According to a report in the Wall Street Journal this week, Apple is not at all willing to accept this idea. When Louisiana state lawmakers considered a bill that would make app stores responsible for age verification, Apple sent a team of lobbyists to help defeat the bill. It worked: That part of the bill was dropped.

This is another twist in the quiet feud between Meta and Apple. Meta has a grudge against Apple for a number of reasons: Apple hurt its advertising business with the “ask app not to track” feature; its App Store takes a hefty cut of up to 30% on some in-app purchases; and, worst of all, Apple gets away with a sugary, moralistic attitude toward privacy.

It’s easy to imagine why Apple isn’t keen on taking on a project that would age-test all social apps. Apple doesn’t want to deal with age verification because it’s a privacy nightmare. And it probably doesn’t like having to clean up the messes of Meta and TikTok. Plus, Apple already has parental controls and age ratings in the App Store that allow parents to block apps rated above a certain age.

So Apple and Meta are at a standstill.

Everyone seems to agree that young people and social media are a big problem, but there is no clear-cut solution. Age verification isn’t ideal (I certainly don’t want to have to upload my driver’s license to use Instagram), and simply preventing kids under 13 (or 15!) from using these apps doesn’t solve the thorny problem of young people getting depressed once they’re on social media.

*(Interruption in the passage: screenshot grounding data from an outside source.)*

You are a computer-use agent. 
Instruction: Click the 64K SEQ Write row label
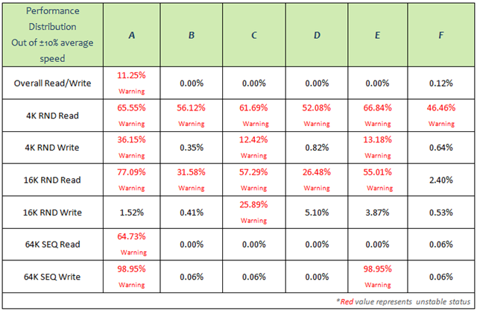click(x=53, y=277)
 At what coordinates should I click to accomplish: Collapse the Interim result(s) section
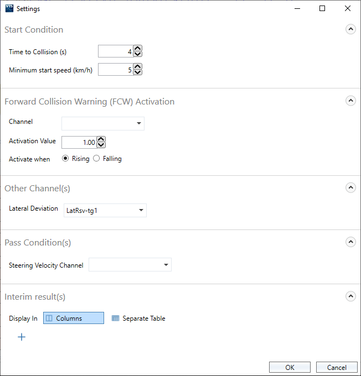(350, 296)
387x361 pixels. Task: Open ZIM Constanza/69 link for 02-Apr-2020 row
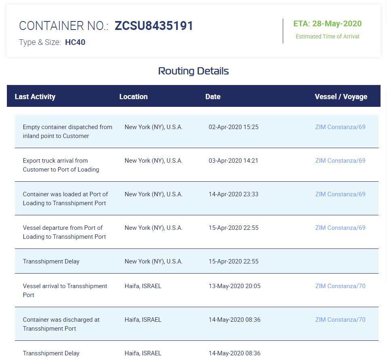coord(340,127)
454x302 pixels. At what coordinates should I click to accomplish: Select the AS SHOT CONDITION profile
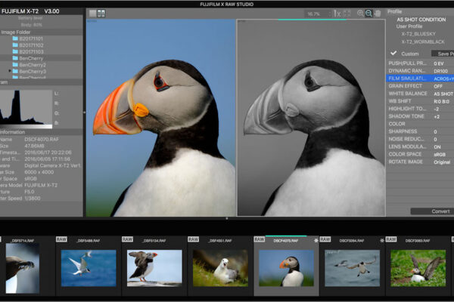(422, 20)
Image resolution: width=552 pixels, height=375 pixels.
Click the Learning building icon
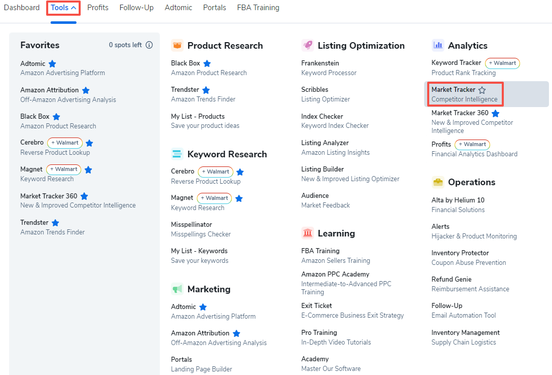point(307,233)
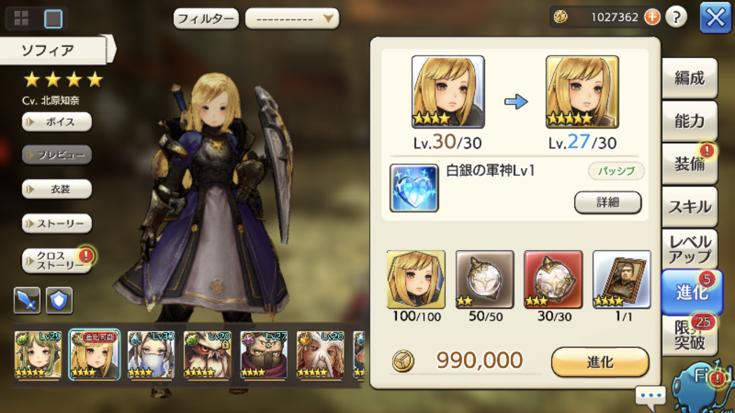Tap the three-star red orb material
735x413 pixels.
coord(553,279)
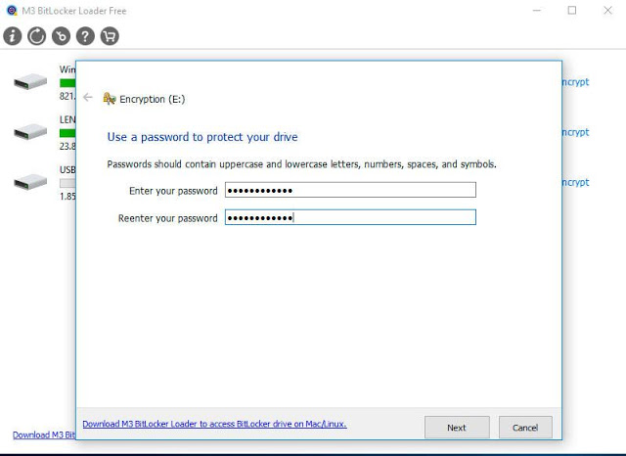626x456 pixels.
Task: Click the M3 BitLocker Loader title icon
Action: [12, 11]
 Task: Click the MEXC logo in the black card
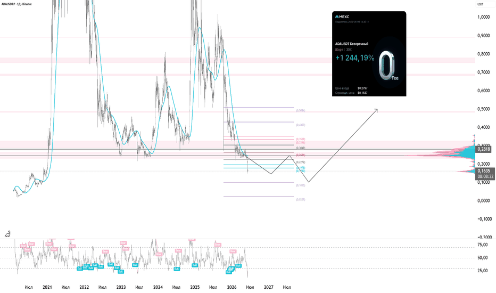tap(342, 17)
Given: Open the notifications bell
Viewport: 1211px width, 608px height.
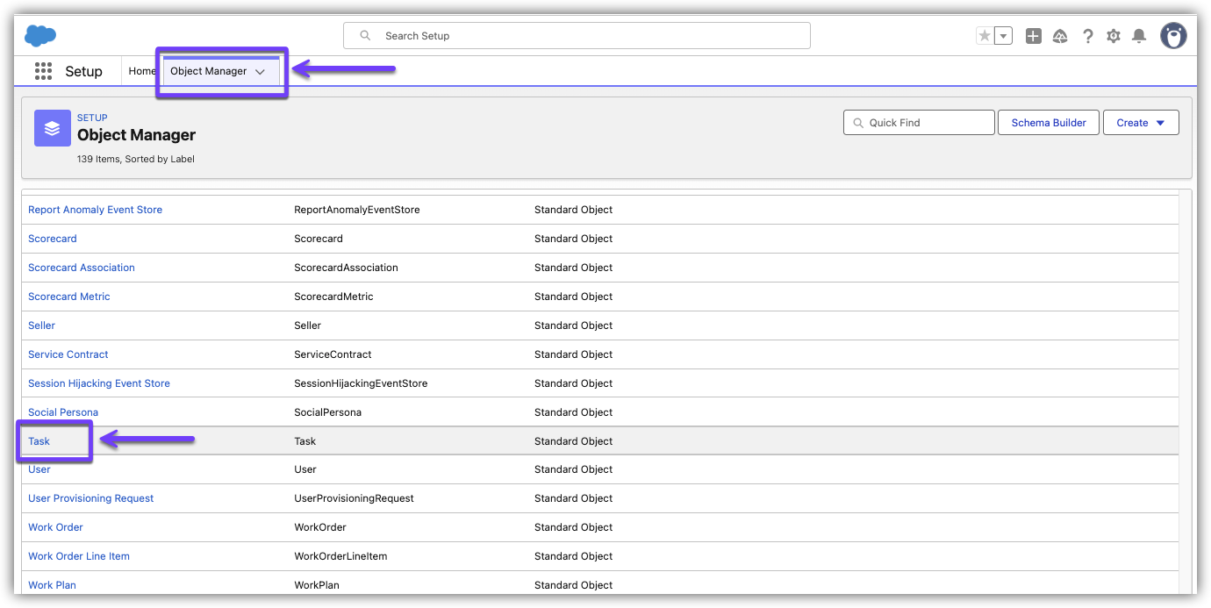Looking at the screenshot, I should [x=1139, y=36].
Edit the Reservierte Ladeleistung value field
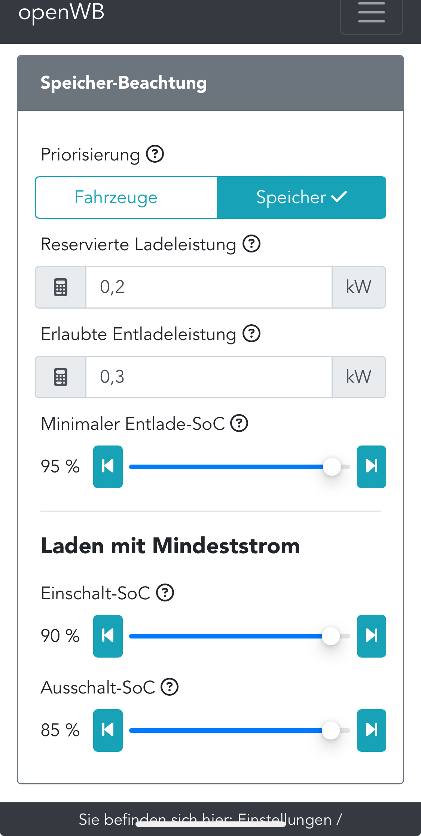This screenshot has height=836, width=421. click(x=209, y=287)
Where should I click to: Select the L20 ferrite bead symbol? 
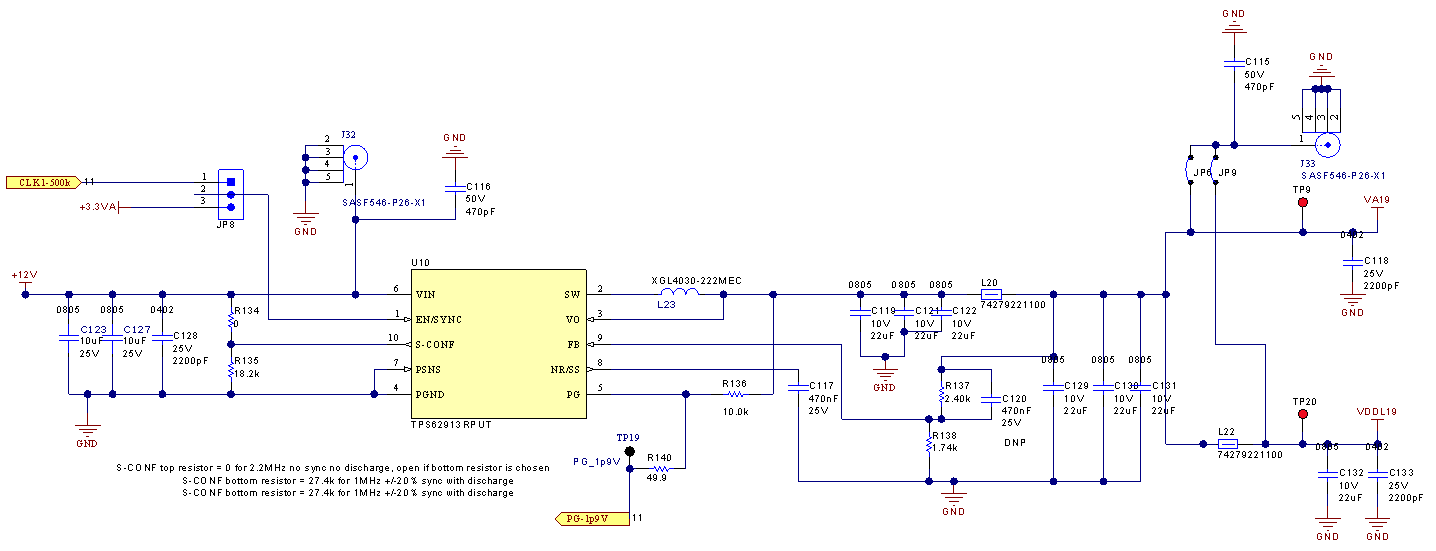pyautogui.click(x=991, y=294)
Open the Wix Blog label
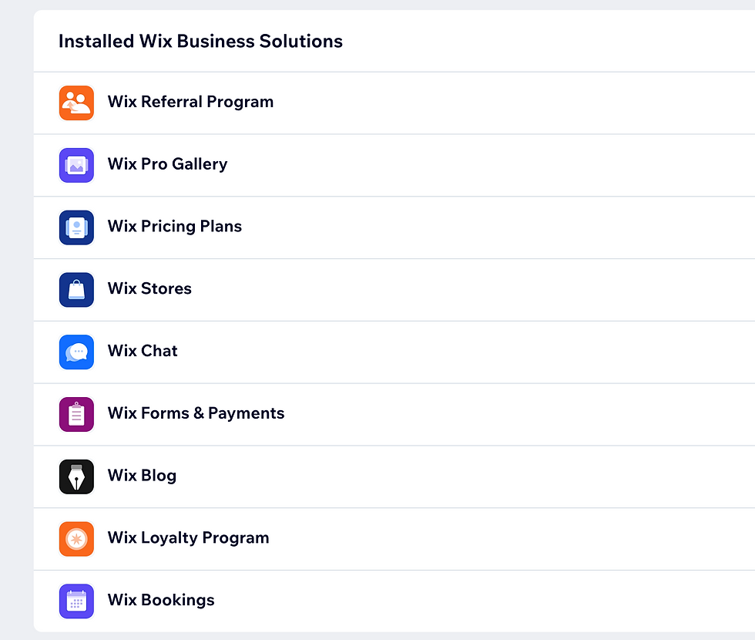Viewport: 755px width, 640px height. click(142, 475)
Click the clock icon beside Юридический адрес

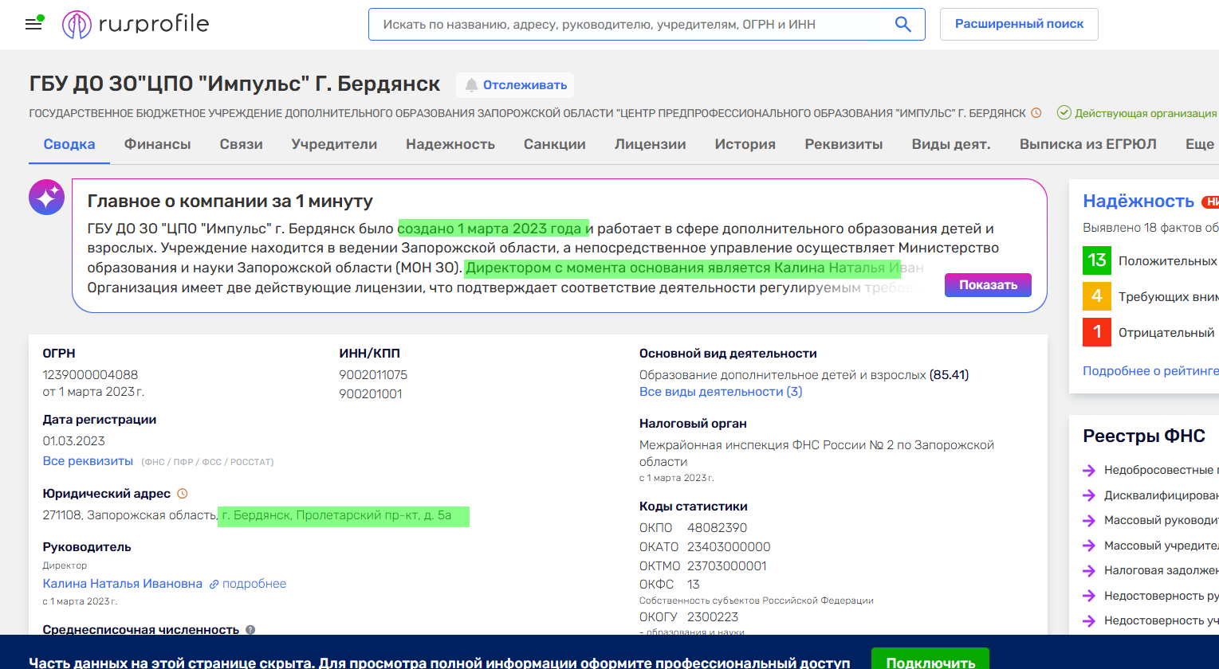182,494
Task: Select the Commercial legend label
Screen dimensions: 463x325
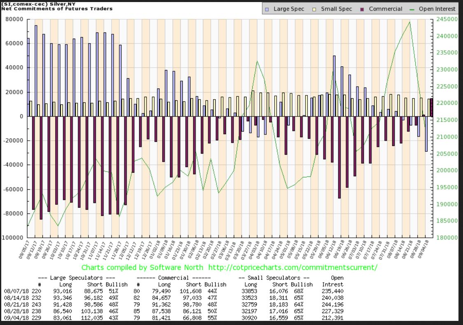Action: click(x=385, y=9)
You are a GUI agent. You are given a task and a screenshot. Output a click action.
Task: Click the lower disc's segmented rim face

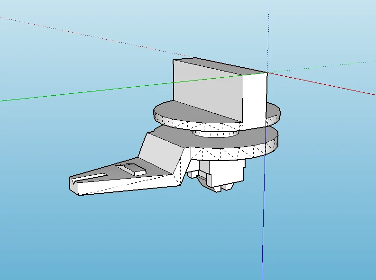[234, 152]
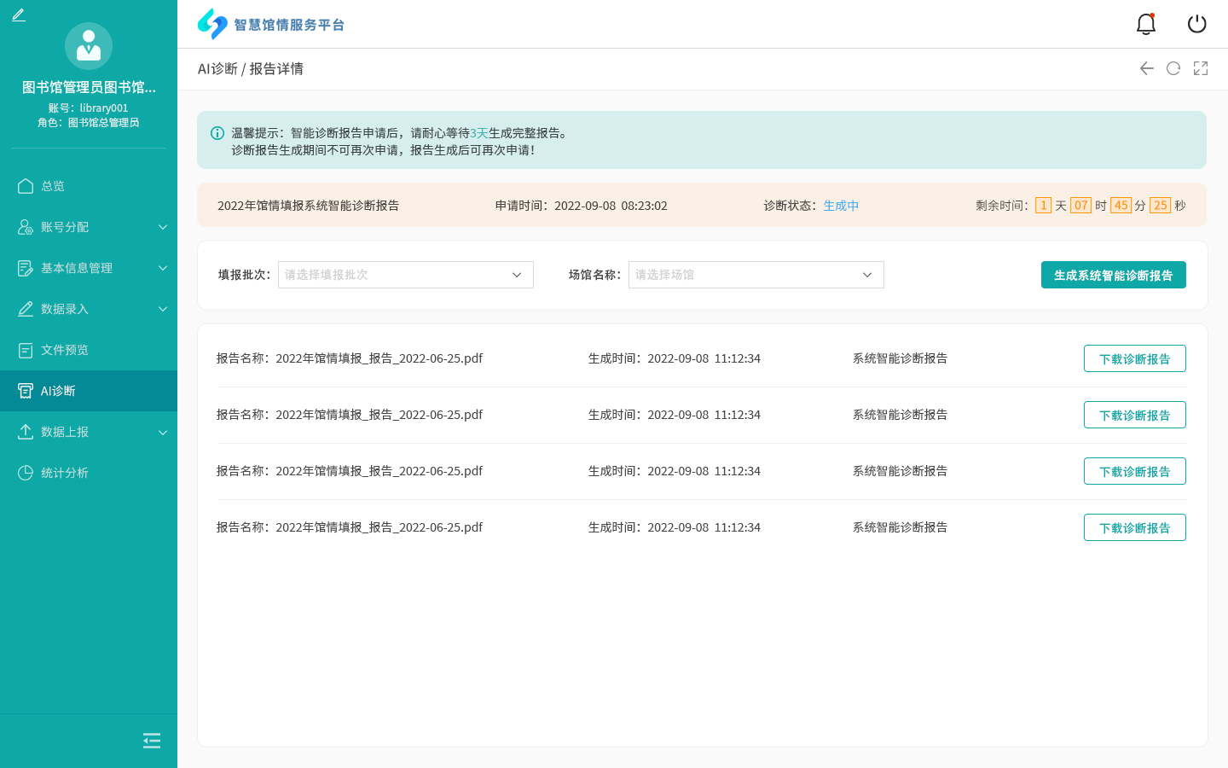
Task: Expand the 账号分配 sidebar menu
Action: pyautogui.click(x=89, y=227)
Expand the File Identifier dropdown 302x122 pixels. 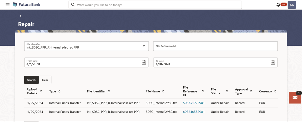click(x=144, y=46)
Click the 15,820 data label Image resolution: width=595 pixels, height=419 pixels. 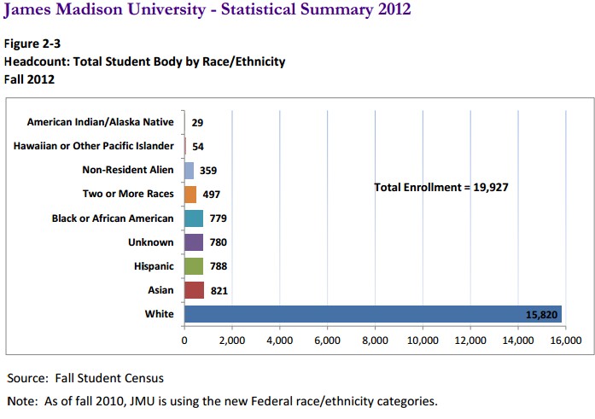pos(541,315)
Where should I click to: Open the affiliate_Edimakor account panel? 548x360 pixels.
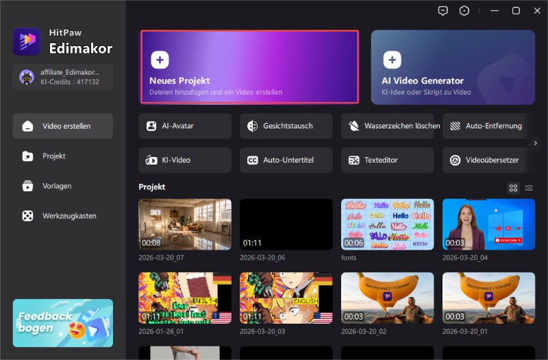(x=63, y=77)
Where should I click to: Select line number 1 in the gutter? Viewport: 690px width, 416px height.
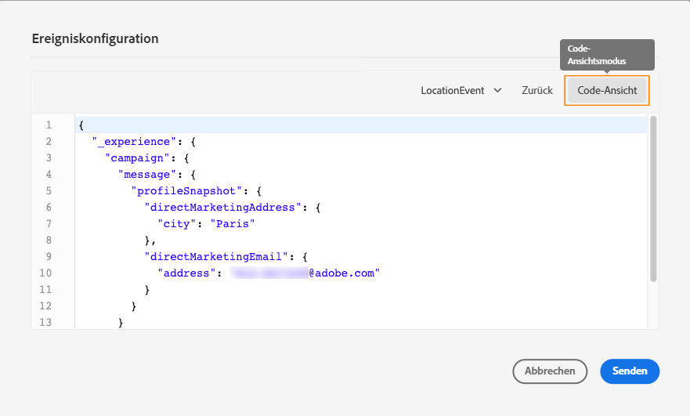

Meanwhile, states are passing piecemeal laws on social media and teens. New York passed a bill this summer to ban “addictive” algorithms on young users’ feeds. Other states, including California, Arkansas and Utah, have also tried to pass their own laws regulating social media for teens, but those laws have been challenged by courts under the First Amendment.

The best way to get an immediate change in policy, I think, is for schools to ban cell phones in class. That would probably please teachers and encourage students to pay more attention, but that's only part of the problem.

Both Meta and Apple could do more to solve the kids-and-phones problem — and the government could do the same. For now, parents are on their own.